Duchess of York was a vessel probably launched in 1790. She served the Royal Navy as a hired armed cutter between 1795 and 1800. From 1801 she was a merchantman, sailing primarily between Dover and Exmouth. She is last listed in 1808.

==Career==
Duchess of Yorks early career is obscure. She does not appear in Lloyd's Register until after her service with the Royal Navy.

Hired armed cutter: The Admiralty employed Duchess of York as a hired armed cutter. Records suggest that her contract ran from 9 March 1795 to 2 January 1799. However, there is little record of her activities prior to 1799, and there are several accounts of her activities as a cutter in 1800.

The brig Pelican, loaded with barley, arrived at Portsmouth on 5 February 1799, after Duchess of York had recaptured her.

During the evening of 29 January 1800, off Le Havre, captured the French privateer lugger Vigoureaux (or Vigoreaux). Vigoureaux was armed with three guns, had a crew of 26 men and was 19 days out of Cherbourg, not having taken anything. Duchess of York was in sight. Vigoureux had been commissioned in 1799.

Lloyd's List reported on 21 February that Honfleur and Dorade, two prizes to the cutters Duchess of York and Fly, had arrived at Portsmouth.

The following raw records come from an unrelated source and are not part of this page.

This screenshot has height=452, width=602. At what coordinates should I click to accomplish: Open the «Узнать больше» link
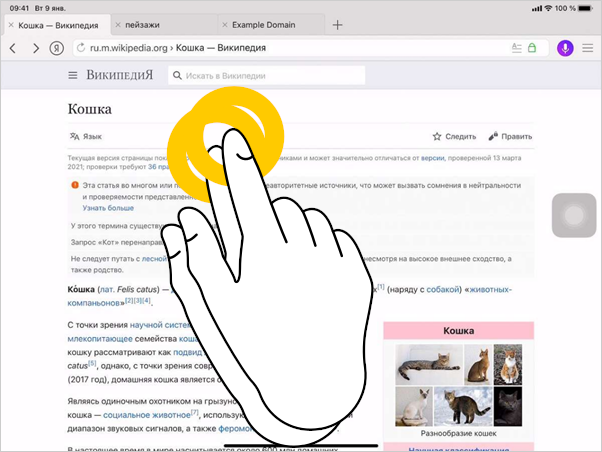tap(108, 208)
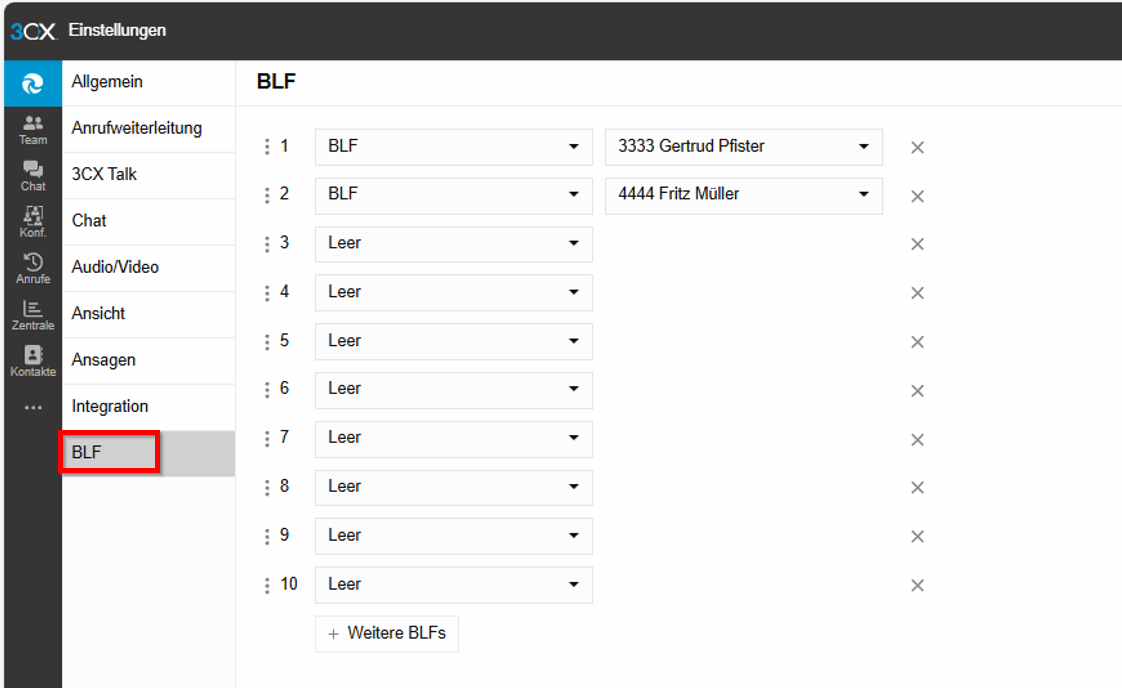
Task: Click the Weitere BLFs button
Action: pyautogui.click(x=386, y=634)
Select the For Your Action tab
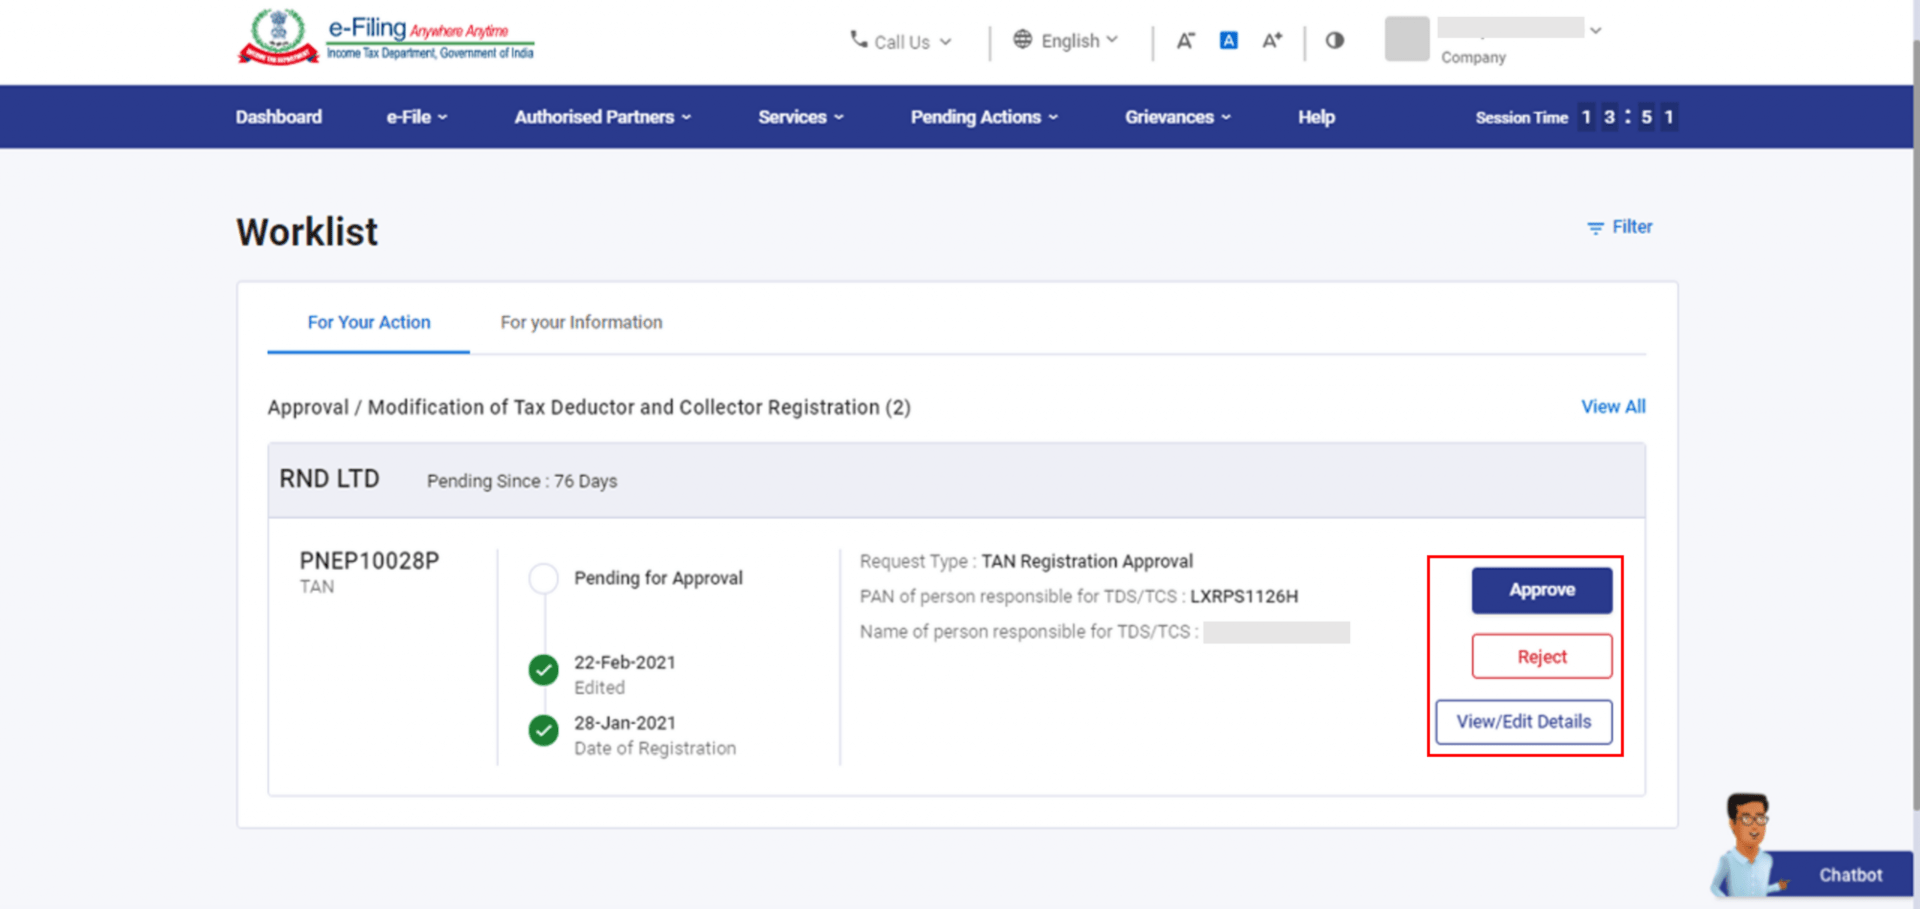The image size is (1920, 909). coord(368,322)
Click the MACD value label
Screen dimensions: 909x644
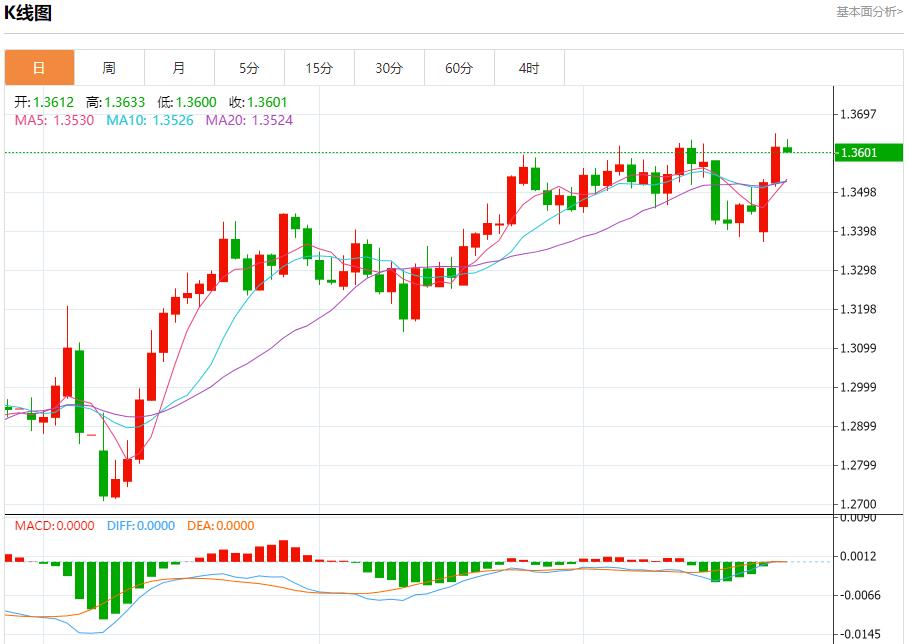pyautogui.click(x=54, y=525)
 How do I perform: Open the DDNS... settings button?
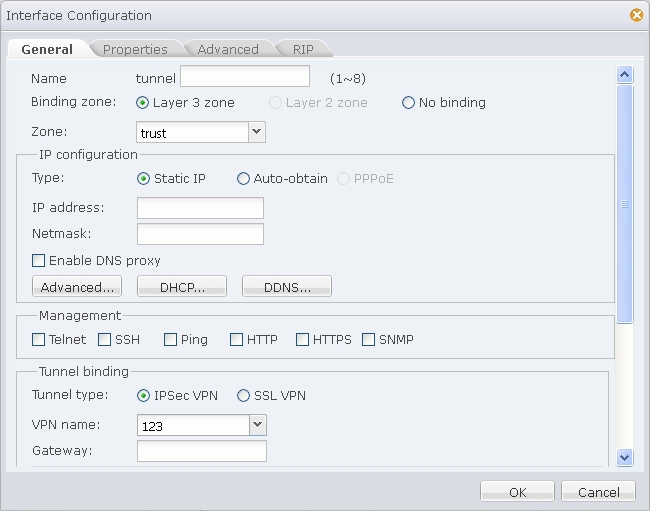coord(287,287)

Duchess of York, under the command of Lieutenant Lundy, arrived at Portsmouth on 4 April from a cruise off Havre. She brought in with her the brig Alexander, which had come from Lisbon and had been bound for Altona, Hamburg. Duchess of York had intercepted Alexander going into Havre with a cargo of fruit, etc.

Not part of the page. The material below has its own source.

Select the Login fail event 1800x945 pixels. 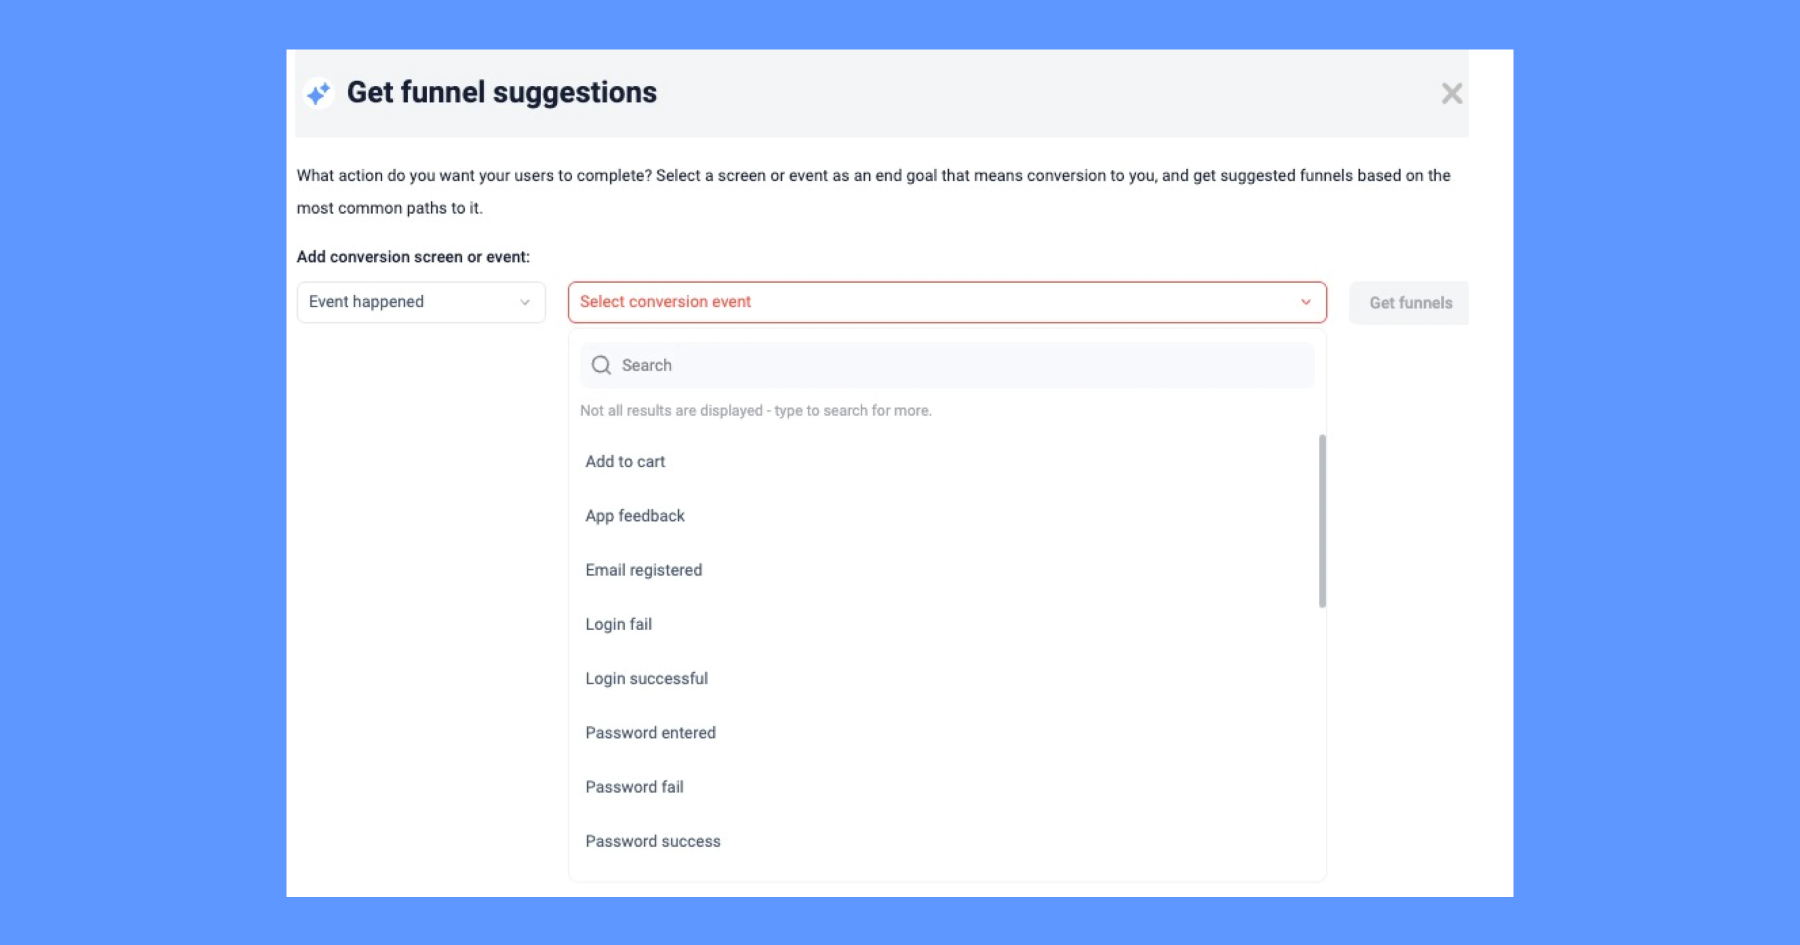618,623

This capture gave rise to a court case in 1800 in which Alexanders owners challenged her seizure. The facts of the case, per the owner, a Danish merchant, were that he had purchased Alexander, of Altona, on 15 March 1799 at Saint-Malo. She sailed to Altona in ballast. There she took on a cargo to Lisbon, and was under orders to return to Altona. At Lisbon she took in a cargo of cotton, coffee, sugar, &c. When ready to sail from Lisbon she had a fortnight's old sound provisions on board, but her master chose to purchase a barrel of beef and a hundred weight of biscuit. She departed from Lisbon on 9 March, and on the 15th, being off the coast of France, the crew discovered that the purchased beef was offensive and bad. The captain, although he had twenty days good old provisions, decided to sail for the first port in France for more. That port was Havre de Grace.

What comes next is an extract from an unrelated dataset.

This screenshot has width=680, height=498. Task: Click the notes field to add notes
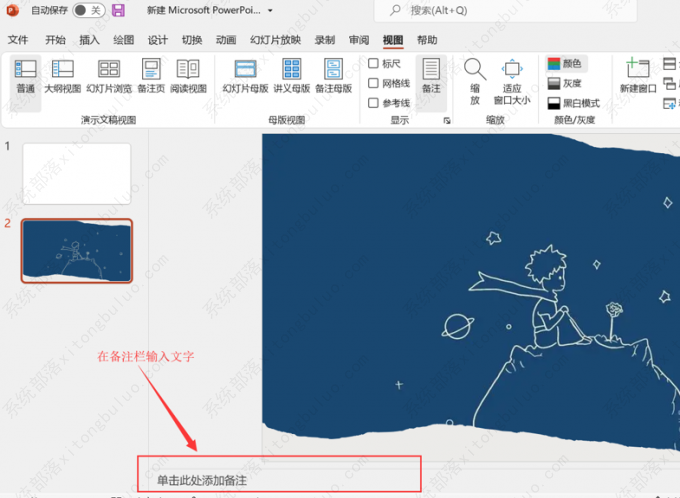point(280,481)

In the case it was proved the master knew that Havre de Grace was under a British blockade. About four leagues from Havre, Duchess of York came up under French colours, and after examination, seized Alexander for having broken the neutrality. At the time there was another cutter in sight.

The attorney for Alexander argued that she was in want of provisions, and that a further elucidation was unnecessary. The Judge entered into the cause at full length. The ship and part of the cargo were condemned as prize to the two cutters.

Merchantman: Duchess of York appears in Lloyd's Register for 1801 with J. Lucas, master, changing to J. Luckhurst, Rogers & Co. owner, and trade Exmouth–Dover. The entry gave her a launch year of 1790, and launch place of Dover. (The Register of Shipping for 1802 gave a launch year for Dutchess of York of 1789, but otherwise agreed with Lloyd's Register.) This information continued unchanged to her last listing in 1808.